NTFS, exFAT e FAT32
Copi un film da 5 GB (gigabyte) su una chiavetta che ha 40 GB liberi, e Windows risponde che il file è troppo grande per la destinazione. Il computer non si è rotto, e la chiavetta non è piena. Il messaggio d’errore sta indicando il problema sbagliato.
Formattare vuol dire scegliere come tenere l’elenco
Un disco appena uscito di fabbrica è una distesa di caselle numerate, senza nomi e senza ordine. Formattarlo vuol dire scriverci sopra la struttura che tiene l’elenco dei nomi e delle posizioni, cioè il file system.
Quella struttura si può costruire in modi diversi, e i modi non sono equivalenti.
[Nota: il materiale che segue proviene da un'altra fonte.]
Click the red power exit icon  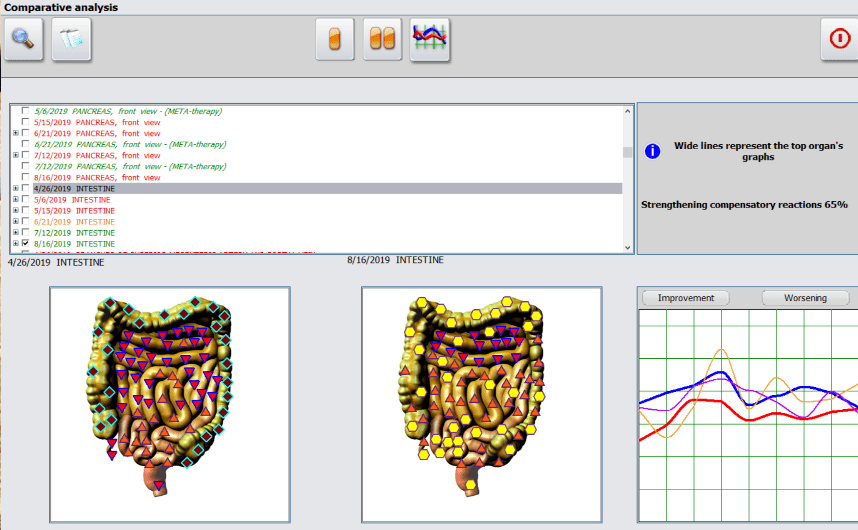840,40
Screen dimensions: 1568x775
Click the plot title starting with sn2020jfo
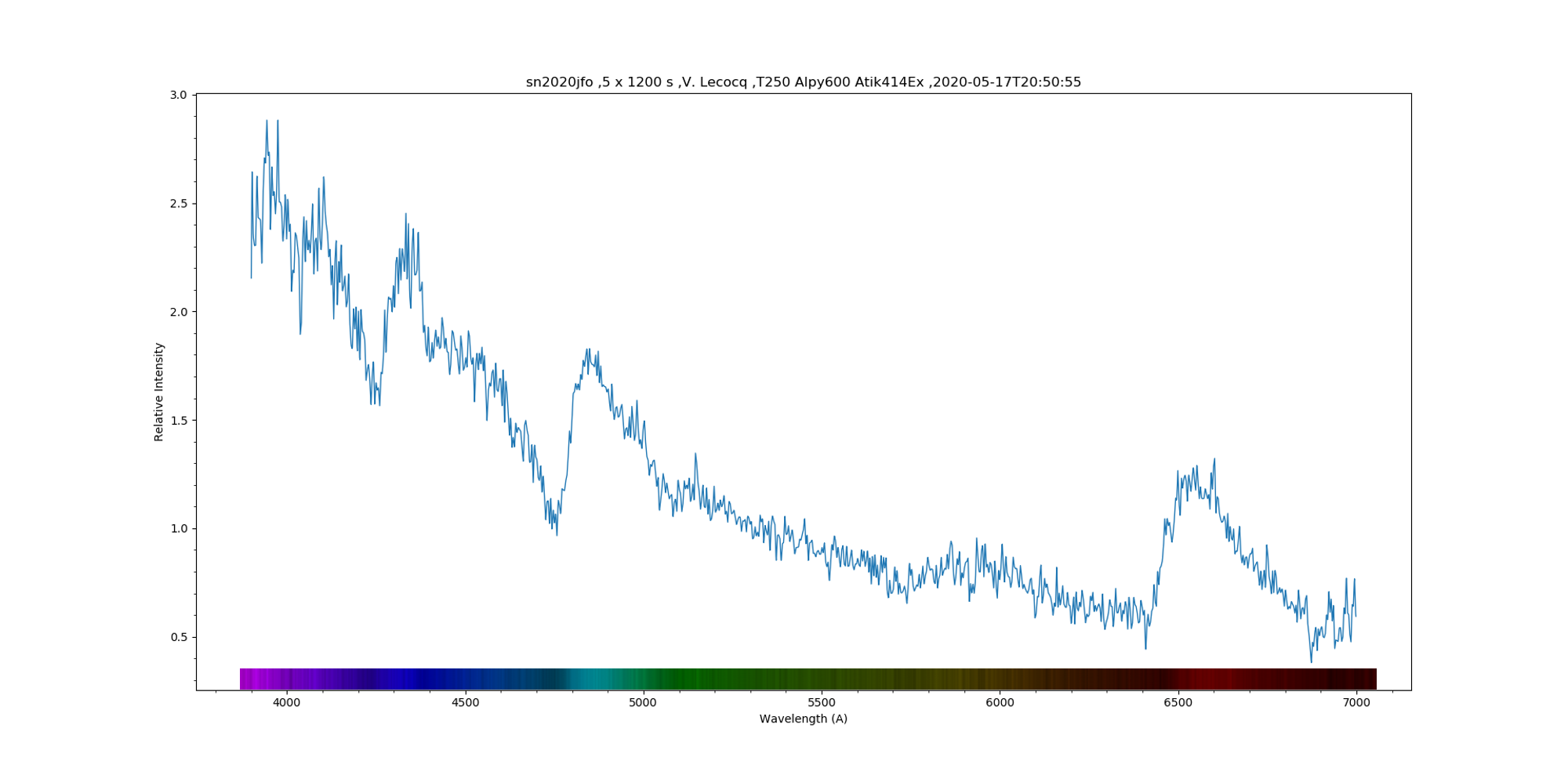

Ognuno decide cose come la dimensione massima di un file, cosa succede se manca la corrente a metà di una scrittura, e quali sistemi operativi sapranno leggerlo.
I tre che incontri su Windows
| Formato | Quando sceglierlo | Cosa ti costa |
|---|---|---|
| NTFS | Dischi che restano attaccati a Windows, soprattutto un disco di backup | macOS lo legge ma di suo non ci scrive |
| exFAT | Quando il disco deve passare fra Windows e Mac | Nessuna protezione contro le interruzioni |
| FAT32 | Solo per apparecchi vecchi che non accettano altro | Nessun file può superare i 4 GB |
Nel dubbio, per una chiavetta o un disco portatile la risposta è exFAT. Per un disco di backup che vive attaccato al computer, NTFS, perché tiene un registro di quello che sta per scrivere e sa rimettere le cose a posto se la corrente salta a metà.
Il limite dei 4 GB
FAT32 arriva dal 1996, insieme a una delle prime versioni di Windows 95. Nel punto in cui registra la dimensione di un file ha uno spazio largo 32 bit, e il numero più grande che ci sta è 4.294.967.295 byte, cioè poco meno di 4 GB.
Nel 1996 era una misura assurdamente generosa. Oggi ci finisce dentro un video girato col telefono in mezz’ora.
Il guaio è che il limite morde in modo ingannevole. Windows parla della destinazione, e la destinazione di spazio ne ha da vendere, quindi la prima ipotesi che viene in mente a chiunque è quella sbagliata. Vale la pena averlo sentito dire una volta, così quando succede sai già dove guardare.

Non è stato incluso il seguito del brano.